* START SELECTED EXCERPT *
Yvette Hampton [00:48:04]:

Amen.

Missy Andrews [00:48:04]:

That’s it. And that all of those virtues, they’re good. And he promises to work them into our hearts as we look at ourselves, acknowledge our faults, and repent before Him and learn from Him His ways. He’s humble. What does he say? My yoke is easy and my burden is light. What is the yoke that yokes us together with Him? But the the way of the cross suffering. And there’s a little death involved in admitting you’re wrong. So I would encourage you. How do I avoid this? Well, first of all, you won’t. You may avoid it in all the particulars, the way that I have, but you will experience it in your own way, in your own time, in your own story. And thank God for that because it’s a severe mercy in your life. Sometimes I think that the only way the Lord could really get our attention is through these children that he gave to us because they’re so important to us that maybe for that, maybe for that relationship, we would be willing to look at ourselves.
* END SELECTED EXCERPT *
# INSTRUCTION:
Which questions does Missy Andrews ask in the transcript excerpt? List each one word for word.
* START EXTRACTED INFORMATION *
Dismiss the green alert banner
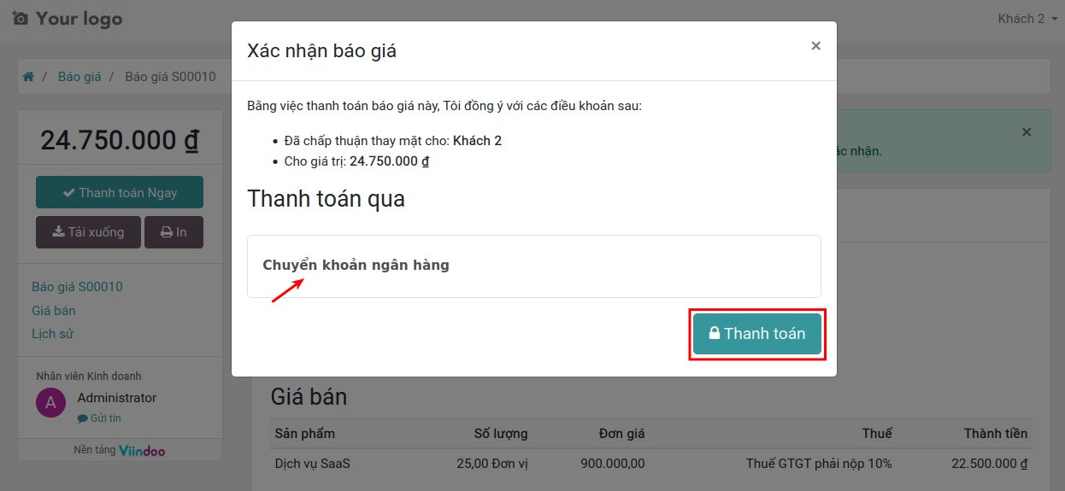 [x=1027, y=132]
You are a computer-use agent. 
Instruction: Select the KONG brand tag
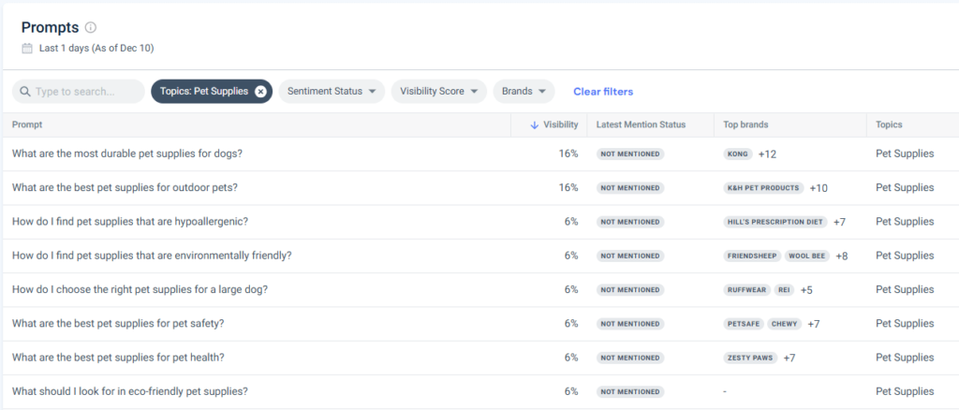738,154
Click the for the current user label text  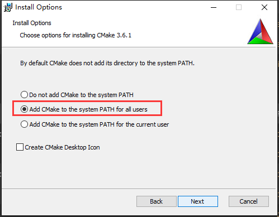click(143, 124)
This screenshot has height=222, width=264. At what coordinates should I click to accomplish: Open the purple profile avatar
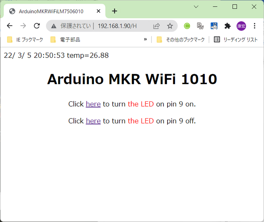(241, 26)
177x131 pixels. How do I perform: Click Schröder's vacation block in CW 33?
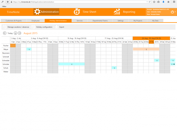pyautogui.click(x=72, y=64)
* END EXTRACTED INFORMATION *
* START EXTRACTED INFORMATION *
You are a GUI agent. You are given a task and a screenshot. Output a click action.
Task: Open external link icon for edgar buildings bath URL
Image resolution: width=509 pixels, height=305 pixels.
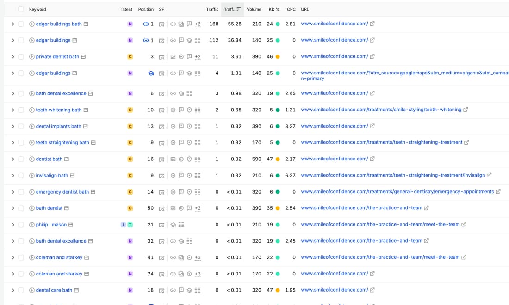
* END EXTRACTED INFORMATION *
# WORKED SOLUTION:
- What does he say?
- What is the yoke that yokes us together with Him?
- How do I avoid this?